Accordingly, uricase alone will not satisfactorily degrade pigeon droppings for removal in a cleaning process. However the use of a blend of uricase and a mixture of cellulase, xylanase and laccase, results in degradation of the main components of pigeon droppings so that the droppings are readily removed by a cleaning process as in Example 7.

Claims

1. A method for the degradation of lignocellulosic material by applying to the material an enzyme composition which is a mixture comprising at least a cellulase, xylanase and ligninase, and optionally other enzymes, to solubilise or decompose the material at least partially.

2. A method according to claim 1 in which the enzyme composition further includes a protease, lipase, urease, uricase, and/or pectinase.

3. A method of removing a biological deposit from a surface or location on or in which it is undesirably deposited, by applying to the deposit an enzyme composition which is a mixture comprising at least a cellulase, xylanase and ligninase to solubilise or decompose the deposit.

4. A method according to claim 3 in which the deposit is human or animal faeces and the enzyme composition comprises a protease, lipase, urease, cellulase, xylanase and ligninase.

5. A method according to claim 3 in which the deposit is bird droppings and the enzyme composition comprises a uricase, cellulase, xylanase and ligninase.
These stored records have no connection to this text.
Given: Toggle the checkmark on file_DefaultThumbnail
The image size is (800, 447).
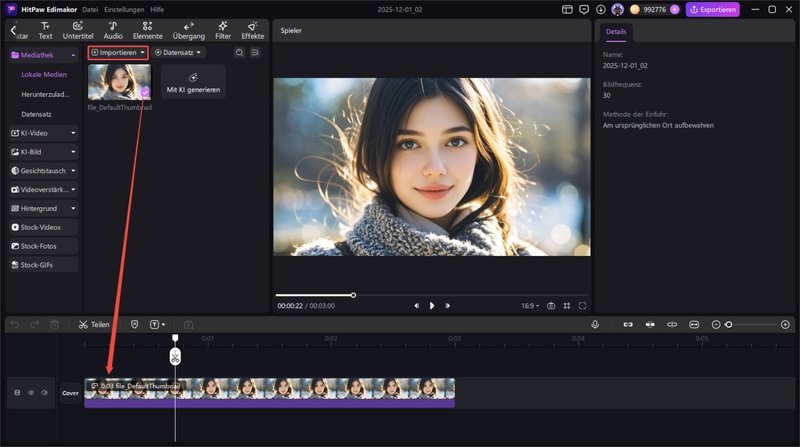Looking at the screenshot, I should [x=144, y=92].
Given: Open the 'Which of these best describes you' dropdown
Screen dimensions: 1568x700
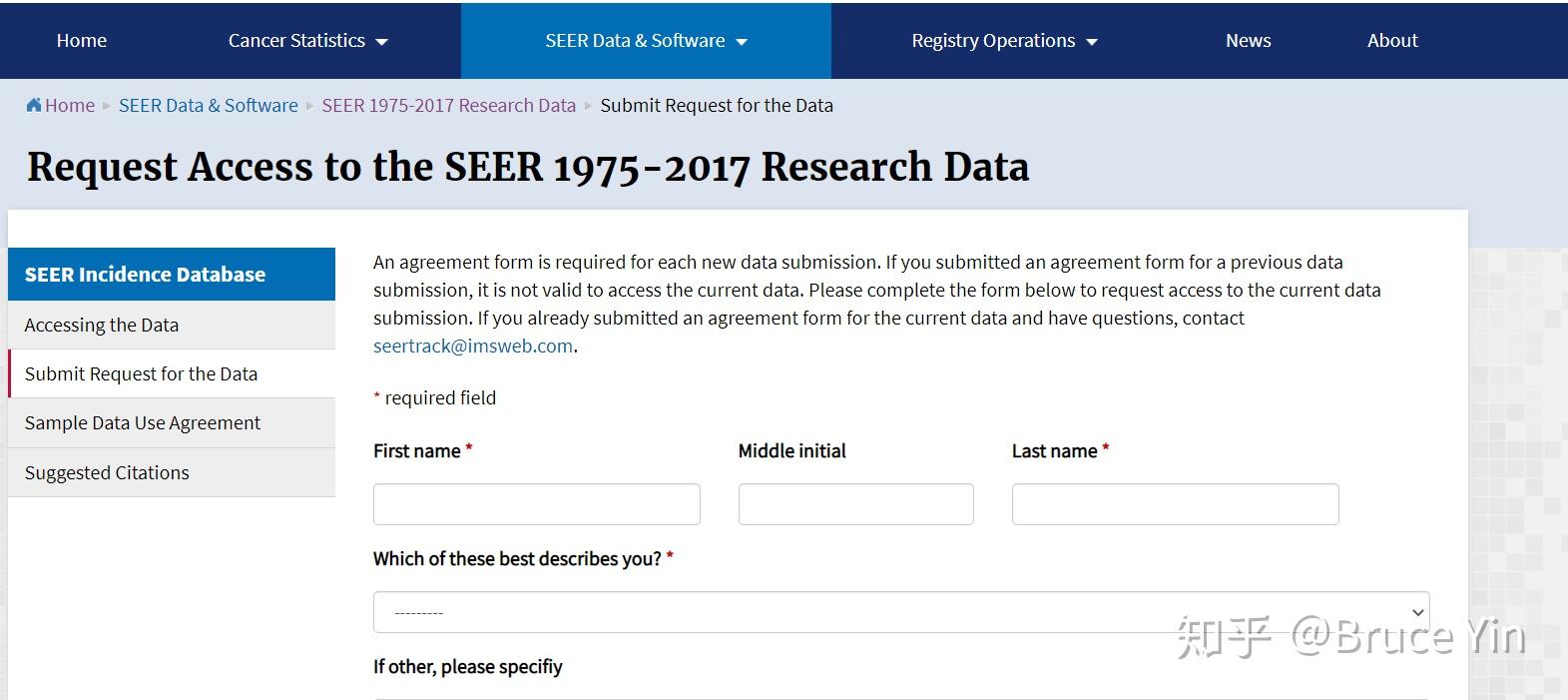Looking at the screenshot, I should coord(900,612).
6. A method according to claim 3 in which the deposit is leaves and the enzyme composition comprises a pectinase, cellulase, xylanase and ligninase

7. A method according to claim 1 in which the enzyme composition is a mechanical blend of the enzymes.
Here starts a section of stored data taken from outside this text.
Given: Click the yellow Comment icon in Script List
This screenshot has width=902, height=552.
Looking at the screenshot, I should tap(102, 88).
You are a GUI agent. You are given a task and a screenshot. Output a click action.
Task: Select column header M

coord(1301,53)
8. A method according to claim 1 in which the enzyme composition includes an enzyme mixture obtainable by cultivating a fungus selected from the class of White Rot Fungi in a liquid growth medium and harvesting the enzymes produced by the fungus from the liquid growth medium.
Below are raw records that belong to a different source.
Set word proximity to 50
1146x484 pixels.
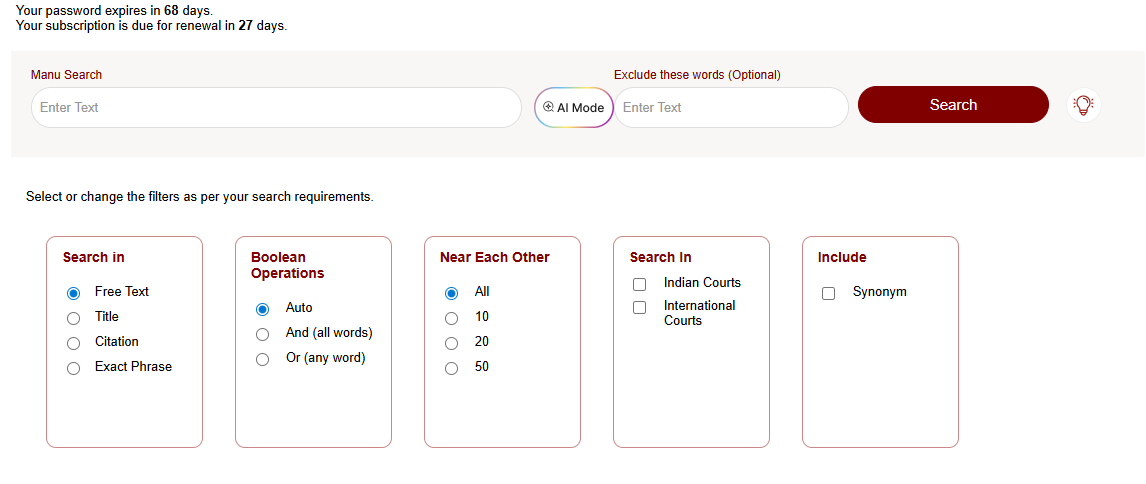(x=451, y=368)
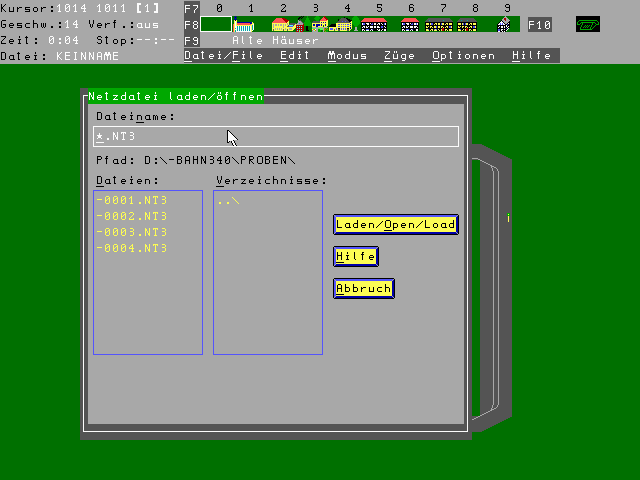640x480 pixels.
Task: Select the small house icon in slot 9
Action: click(x=505, y=24)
9. A method according to claim 8, in which the fungus is cultivated in the presence of dung or a dung extract as an auxiliary growth medium.

10. An enzyme composition useful to solubilise or decompose a biological deposit, which is a enzyme mixture comprising at least a cellulase, xylanase and ligninase, and at least one other enzyme selected from a protease, lipase, urease, uricase, and pectinase.

11. A composition according to claim 10 in which the deposit is human or animal faeces and the enzyme composition comprises a protease, lipase, urease, cellulase, xylanase and ligninase.

12. A composition according to claim 10 in which the deposit is bird droppings and the enzyme composition comprises a uricase, cellulase, xylanase and ligninase

13. A composition according to claim 10 in which the deposit is leaves and the enzyme composition comprises a pectinase, cellulase, xylanase and ligninase

14. A composition according to claim 10 in which the enzyme composition includes an enzyme mixture obtained by cultivating a fungus selected from the class of White Rot Fungi in a liquid growth medium and harvesting the enzymes produced by the fungus from the liquid growth medium.

15. A composition according to claim 14, in which the fungus is cultivated in the presence of dung or a dung extract as an auxiliary growth medium.

16. A composition according to claim 15 in which the fungus is selected from the family Polyporaceae.

17. A composition according to claim 15, in which the enzyme mixture includes cellulase, xylanase and laccase enzymes.

18. A composition according to claim 17 in which the fungus is selected from the species Coriolus, Pleurotus and Ganoderma.

19. A composition according to claim 16 in which the fungus is selected from Coriolus versicolor, Pleurotus ostreatus and Ganoderma applanatum.

20. A composition according to claim 15, in which the enzyme mixture includes cellulase, xylanase and lignin peroxidase enzymes.

21. A composition according to claim 20 in which the fungus is selected from the species Phanerochaete.

22. A composition according to claim 21 in which the fungus is Phanerochaete chrysosporium.

23. A composition according to any claim 14 in which, after a suitable growth period, residues are removed from the nutrient medium by filtration, and the enzyme mixture is harvested, and then dried.

24. A composition according to claim 23 in which the enzyme mixture is freeze-dried or spray-dried composition.